● Problem details: Return the data below, unchanged.

● Working data:
:::

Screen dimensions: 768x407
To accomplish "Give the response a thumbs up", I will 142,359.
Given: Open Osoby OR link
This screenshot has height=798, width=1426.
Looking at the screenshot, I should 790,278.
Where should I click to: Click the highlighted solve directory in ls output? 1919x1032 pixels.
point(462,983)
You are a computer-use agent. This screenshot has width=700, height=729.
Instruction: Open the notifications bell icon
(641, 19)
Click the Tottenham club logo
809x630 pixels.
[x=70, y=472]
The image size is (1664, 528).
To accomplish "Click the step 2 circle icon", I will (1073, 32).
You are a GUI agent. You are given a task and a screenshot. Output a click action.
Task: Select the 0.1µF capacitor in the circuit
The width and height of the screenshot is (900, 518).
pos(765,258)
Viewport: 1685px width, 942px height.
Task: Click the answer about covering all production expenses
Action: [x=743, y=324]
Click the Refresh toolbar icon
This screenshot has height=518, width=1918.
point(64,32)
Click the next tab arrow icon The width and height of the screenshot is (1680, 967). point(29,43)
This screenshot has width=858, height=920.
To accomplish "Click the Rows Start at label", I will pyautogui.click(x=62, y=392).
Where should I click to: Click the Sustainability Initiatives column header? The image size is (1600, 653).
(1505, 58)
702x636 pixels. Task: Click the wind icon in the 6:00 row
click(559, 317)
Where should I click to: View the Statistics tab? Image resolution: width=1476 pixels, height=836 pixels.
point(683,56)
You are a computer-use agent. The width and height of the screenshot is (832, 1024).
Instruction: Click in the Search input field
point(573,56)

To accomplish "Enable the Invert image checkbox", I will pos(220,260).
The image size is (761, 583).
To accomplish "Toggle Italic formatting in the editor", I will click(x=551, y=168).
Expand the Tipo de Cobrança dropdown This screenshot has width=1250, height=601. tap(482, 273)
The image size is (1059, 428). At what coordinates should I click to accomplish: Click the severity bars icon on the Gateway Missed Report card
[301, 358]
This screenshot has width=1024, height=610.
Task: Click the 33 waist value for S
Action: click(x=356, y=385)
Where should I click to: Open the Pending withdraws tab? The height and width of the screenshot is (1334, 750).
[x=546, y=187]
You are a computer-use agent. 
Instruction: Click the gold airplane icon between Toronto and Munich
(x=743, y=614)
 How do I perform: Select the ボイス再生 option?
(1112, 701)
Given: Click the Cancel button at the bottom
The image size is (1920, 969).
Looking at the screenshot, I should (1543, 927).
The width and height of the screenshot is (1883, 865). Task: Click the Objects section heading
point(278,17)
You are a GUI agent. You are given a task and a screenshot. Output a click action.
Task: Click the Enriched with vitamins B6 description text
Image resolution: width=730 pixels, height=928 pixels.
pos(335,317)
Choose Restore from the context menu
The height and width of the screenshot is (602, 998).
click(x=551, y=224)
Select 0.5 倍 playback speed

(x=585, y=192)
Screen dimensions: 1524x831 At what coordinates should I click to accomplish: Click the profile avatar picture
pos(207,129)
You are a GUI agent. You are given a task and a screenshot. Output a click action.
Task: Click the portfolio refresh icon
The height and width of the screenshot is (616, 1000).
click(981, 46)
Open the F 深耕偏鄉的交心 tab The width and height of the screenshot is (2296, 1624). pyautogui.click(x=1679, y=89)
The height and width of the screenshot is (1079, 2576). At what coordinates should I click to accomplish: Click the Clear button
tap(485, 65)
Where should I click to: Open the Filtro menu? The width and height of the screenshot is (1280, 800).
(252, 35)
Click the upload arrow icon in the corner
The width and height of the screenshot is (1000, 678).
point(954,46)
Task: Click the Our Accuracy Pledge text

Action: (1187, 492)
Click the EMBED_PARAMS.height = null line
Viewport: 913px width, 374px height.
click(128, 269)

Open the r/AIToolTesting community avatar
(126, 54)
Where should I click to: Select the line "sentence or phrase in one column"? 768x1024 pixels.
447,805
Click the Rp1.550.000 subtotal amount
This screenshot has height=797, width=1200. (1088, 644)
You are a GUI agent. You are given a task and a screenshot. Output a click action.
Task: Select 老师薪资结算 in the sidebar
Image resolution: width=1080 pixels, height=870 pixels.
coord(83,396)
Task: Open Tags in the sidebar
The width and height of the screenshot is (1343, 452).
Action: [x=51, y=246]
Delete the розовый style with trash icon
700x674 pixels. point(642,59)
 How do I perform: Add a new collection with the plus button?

:::

● Task solution:
Screen dimensions: 768x407
To accomplish "Give the response a thumbs up", I will 142,359.
Given: Open Osoby OR link
This screenshot has height=798, width=1426.
Looking at the screenshot, I should 790,278.
Where should I click to: Click the highlighted solve directory in ls output? 1919x1032 pixels.
point(462,983)
You are a computer-use agent. This screenshot has width=700, height=729.
Instruction: Open the notifications bell icon
(641, 19)
Click the Tottenham club logo
809x630 pixels.
[x=70, y=472]
The image size is (1664, 528).
To accomplish "Click the step 2 circle icon", I will (1073, 32).
You are a GUI agent. You are given a task and a screenshot. Output a click action.
Task: Select the 0.1µF capacitor in the circuit
The width and height of the screenshot is (900, 518).
pos(765,258)
Viewport: 1685px width, 942px height.
Task: Click the answer about covering all production expenses
Action: [x=743, y=324]
Click the Refresh toolbar icon
This screenshot has height=518, width=1918.
point(64,32)
Click the next tab arrow icon The width and height of the screenshot is (1680, 967). point(29,43)
This screenshot has width=858, height=920.
To accomplish "Click the Rows Start at label", I will pyautogui.click(x=62, y=392).
Where should I click to: Click the Sustainability Initiatives column header? The image size is (1600, 653).
(1505, 58)
702x636 pixels. Task: Click the wind icon in the 6:00 row
click(559, 317)
Where should I click to: View the Statistics tab? Image resolution: width=1476 pixels, height=836 pixels.
point(683,56)
You are a computer-use agent. The width and height of the screenshot is (832, 1024).
Instruction: Click in the Search input field
point(573,56)

To accomplish "Enable the Invert image checkbox", I will pos(220,260).
The image size is (761, 583).
To accomplish "Toggle Italic formatting in the editor", I will click(x=551, y=168).
Expand the Tipo de Cobrança dropdown This screenshot has width=1250, height=601. tap(482, 273)
The image size is (1059, 428). At what coordinates should I click to accomplish: Click the severity bars icon on the Gateway Missed Report card
[301, 358]
This screenshot has width=1024, height=610.
Task: Click the 33 waist value for S
Action: click(x=356, y=385)
Where should I click to: Open the Pending withdraws tab? The height and width of the screenshot is (1334, 750).
[x=546, y=187]
You are a computer-use agent. 
Instruction: Click the gold airplane icon between Toronto and Munich
(x=743, y=614)
 How do I perform: Select the ボイス再生 option?
(1112, 701)
Given: Click the Cancel button at the bottom
The image size is (1920, 969).
Looking at the screenshot, I should (1543, 927).
The width and height of the screenshot is (1883, 865). Task: Click the Objects section heading
point(278,17)
You are a GUI agent. You are given a task and a screenshot. Output a click action.
Task: Click the Enriched with vitamins B6 description text
Image resolution: width=730 pixels, height=928 pixels.
pos(335,317)
Choose Restore from the context menu
The height and width of the screenshot is (602, 998).
click(x=551, y=224)
Select 0.5 倍 playback speed

(x=585, y=192)
Screen dimensions: 1524x831 At what coordinates should I click to accomplish: Click the profile avatar picture
pos(207,129)
You are a GUI agent. You are given a task and a screenshot. Output a click action.
Task: Click the portfolio refresh icon
The height and width of the screenshot is (616, 1000).
click(981, 46)
Open the F 深耕偏鄉的交心 tab The width and height of the screenshot is (2296, 1624). pyautogui.click(x=1679, y=89)
The height and width of the screenshot is (1079, 2576). At what coordinates should I click to accomplish: Click the Clear button
tap(485, 65)
Where should I click to: Open the Filtro menu? The width and height of the screenshot is (1280, 800).
(252, 35)
Click the upload arrow icon in the corner
The width and height of the screenshot is (1000, 678).
point(954,46)
Task: Click the Our Accuracy Pledge text

Action: (1187, 492)
Click the EMBED_PARAMS.height = null line
Viewport: 913px width, 374px height.
click(128, 269)

Open the r/AIToolTesting community avatar
(126, 54)
Where should I click to: Select the line "sentence or phrase in one column"? 768x1024 pixels.
447,805
Click the Rp1.550.000 subtotal amount
This screenshot has height=797, width=1200. (1088, 644)
You are a GUI agent. You are given a task and a screenshot. Output a click action.
Task: Select 老师薪资结算 in the sidebar
Image resolution: width=1080 pixels, height=870 pixels.
coord(83,396)
Task: Open Tags in the sidebar
The width and height of the screenshot is (1343, 452).
Action: [x=51, y=246]
Delete the розовый style with trash icon
700x674 pixels. point(642,59)
 How do I perform: Add a new collection with the plus button?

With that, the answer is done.